### GOALS
1. From the blog post about old TV shows, extract the passage that begins at the words "Who yer gonna" and ends after the words "there were two)".
2. In the blog post about old TV shows, turn the paragraph that opens "Despairing of the paucity of passable programs" into a short bulleted list of its main facts.
3. Translate this sentence from the blog post about old TV shows into Spanish: "Then we head to the 80's with Raisin' Hell, a light-hearted take on the trials and tribulations of a suburban family trying to raise their young son, Pinhead, the quintessential L'il Hellraiser."

### EXCERPTED PASSAGE
-- start --
9 June 2008

Who yer gonna meet, Bill...Have yer bought the street, Bill?...Laugh! I thought I should've died...Knocked 'em in the Old Kent Road...


Ok, let's clear something up right here right now once and for all. It's not called 'Monkey Magic' it's just called 'Monkey', ok? The chorus of the theme song goes "Monkey magic...etc" but the show is just...called...Monkey. Got it? Now we can move on...


I've been thinking about TV a lot recently, mostly how shit it is. As a child, TV was a surrogate parent for me and it nurtured me and suckled me on it's cathode ray teat with a cornucopia of entertainment and stimulation. My fave shows were:
  • Lost in Space (I can still hum BOTH theme songs...yes, there were two)
  • Land of the Giants (kind of a LiS ripoff but still awesome thanks to the hilarious enormous props and that damned fat sweaty Fitzhugh trying to ruin everything...damn you, Fitzhugh!)
  • Project Bluebook (kind of a protozoic X-Files with these two airforce doodz running around investigating UFO sightings)
  • Battlestar Gallactica (the original and best with the cylons who talk like the dood at the start of Boney M's 'Nightflight to Venus' album and the wicked "pew, pew, pew" laser sounds)
  • Buck Rodgers (forget Tweeky with his retarded "dee-be dee-be dee-bee" talk, Erin Gray as Col. Wilma Deering who, along with Linda Carter from Wonder Woman, fuelled the vast bulk of my adolescent masturbatory fantasies...PHWOAR!)
  • Chips (two words: Frank Poncharello)
  • The Fall Guy (I can still sing the theme song: "Well I'm not the kind to kiss and tell/But I've been seen with Farrar..."
  • The Six Million Dollar Man (and to a lesser degree the Bionic Woman, espesh the episode where Lee Majors guest starred when Jamie's bionics went bad and they totally made out at the end...ch-ch-ch-ch-ch-ch-ch-ch)
  • Doctor Who (two words: Tom Baker).
Despairing of the paucity of passable programs these days, I decided to write my own, which I plan to pitch to the first TV exec who survives the audition process (ie. chloroformed and bundled into the boot of my car). Being a child of the 70's and 80's I've come up with two ideas for sitcoms based in each of those awesome TV eras: first up is the 70's with 'My Favourite Honky' starring me, of course, as a lovable fish out of water poor white guy trying to grow up with a rich black family in Detroit. It's kind of a reverse 'Diff'rent Strokes' and features gratuitous use of my catch phrase - "you jive turkey!" - and the word "honky" (or the "H word"), which I'm trying to de-stigmatize and take back for all my bros. Then we head to the 80's with Raisin' Hell, a light-hearted take on the trials and tribulations of a suburban family trying to raise their young son, Pinhead, the quintessential L'il Hellraiser. Here's a sample of the cracking dialog you can expect every week:

Raisin’ Hell - Pilot episode
by Chris Holmes

Scenario: Set in the home of the Hellraisers, chronicling the day to day lives of an ordinary family bringing up a very extra-ordinary son…Pinhead.
-- end --
### DATA SECTION
-- start --
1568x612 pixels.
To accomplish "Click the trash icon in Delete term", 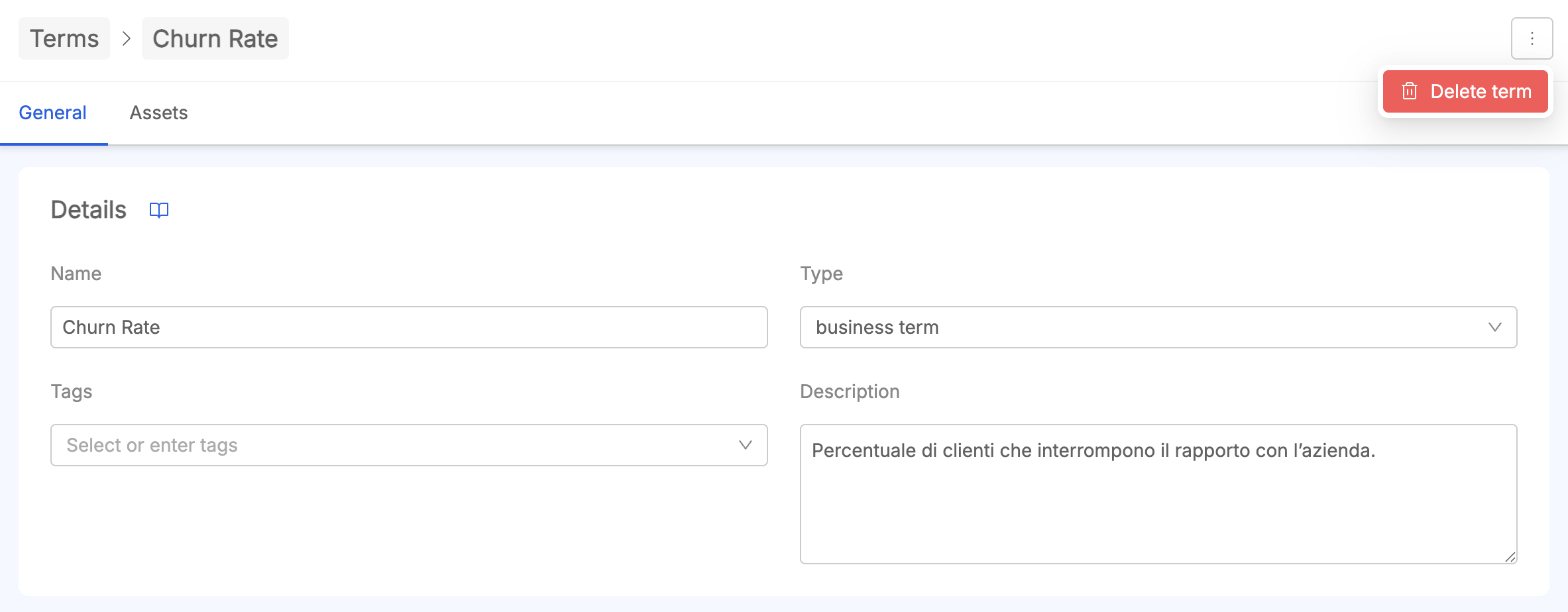I will 1410,91.
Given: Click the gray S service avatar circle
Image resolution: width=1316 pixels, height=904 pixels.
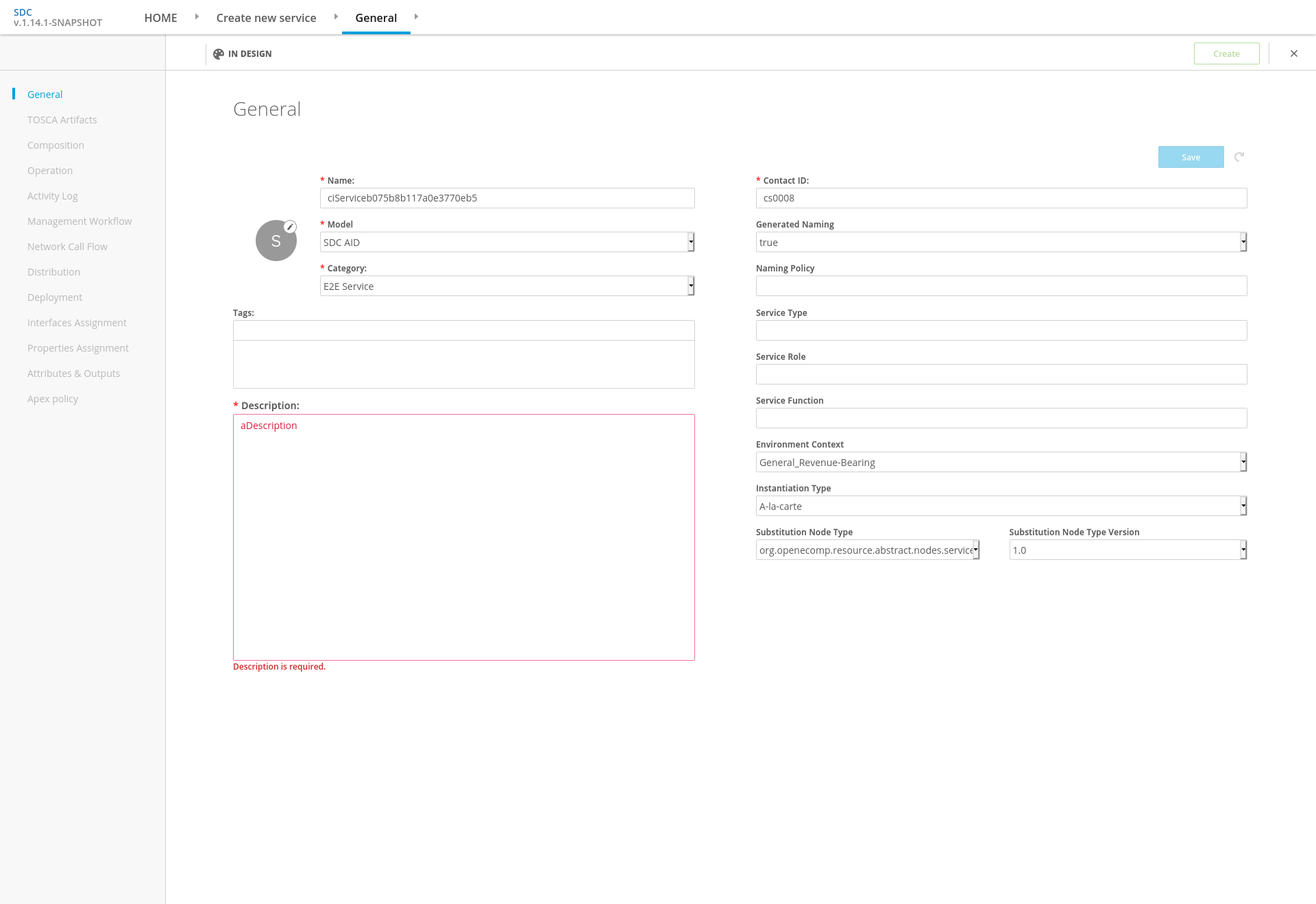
-- end --
### FINAL RESULTS
1.
Who yer gonna meet, Bill...Have yer bought the street, Bill?...Laugh! I thought I should've died...Knocked 'em in the Old Kent Road...


Ok, let's clear something up right here right now once and for all. It's not called 'Monkey Magic' it's just called 'Monkey', ok? The chorus of the theme song goes "Monkey magic...etc" but the show is just...called...Monkey. Got it? Now we can move on...


I've been thinking about TV a lot recently, mostly how shit it is. As a child, TV was a surrogate parent for me and it nurtured me and suckled me on it's cathode ray teat with a cornucopia of entertainment and stimulation. My fave shows were:
  • Lost in Space (I can still hum BOTH theme songs...yes, there were two)

2.
- Unhappy with today's TV, the writer plans to write new shows and pitch them to the first TV executive who survives the "audition process" (being chloroformed and put in the trunk of the writer's car).
- There are two sitcom ideas, one set in the 70s and one in the 80s.
- 70s: 'My Favourite Honky' stars the writer as a poor white guy growing up with a rich black family in Detroit. It is a reverse 'Diff'rent Strokes' with the catch phrase "you jive turkey!" and the word "honky," which the writer wants to de-stigmatize.
- 80s: Raisin' Hell is a light-hearted show about a suburban family raising their young son, Pinhead.
- The paragraph ends by introducing a sample of the show's dialog.

3. Luego pasamos a los 80 con Raisin' Hell, una mirada desenfadada a las dificultades y contratiempos de una familia de las afueras que intenta criar a su hijo pequeño, Pinhead, el pequeño Hellraiser por excelencia.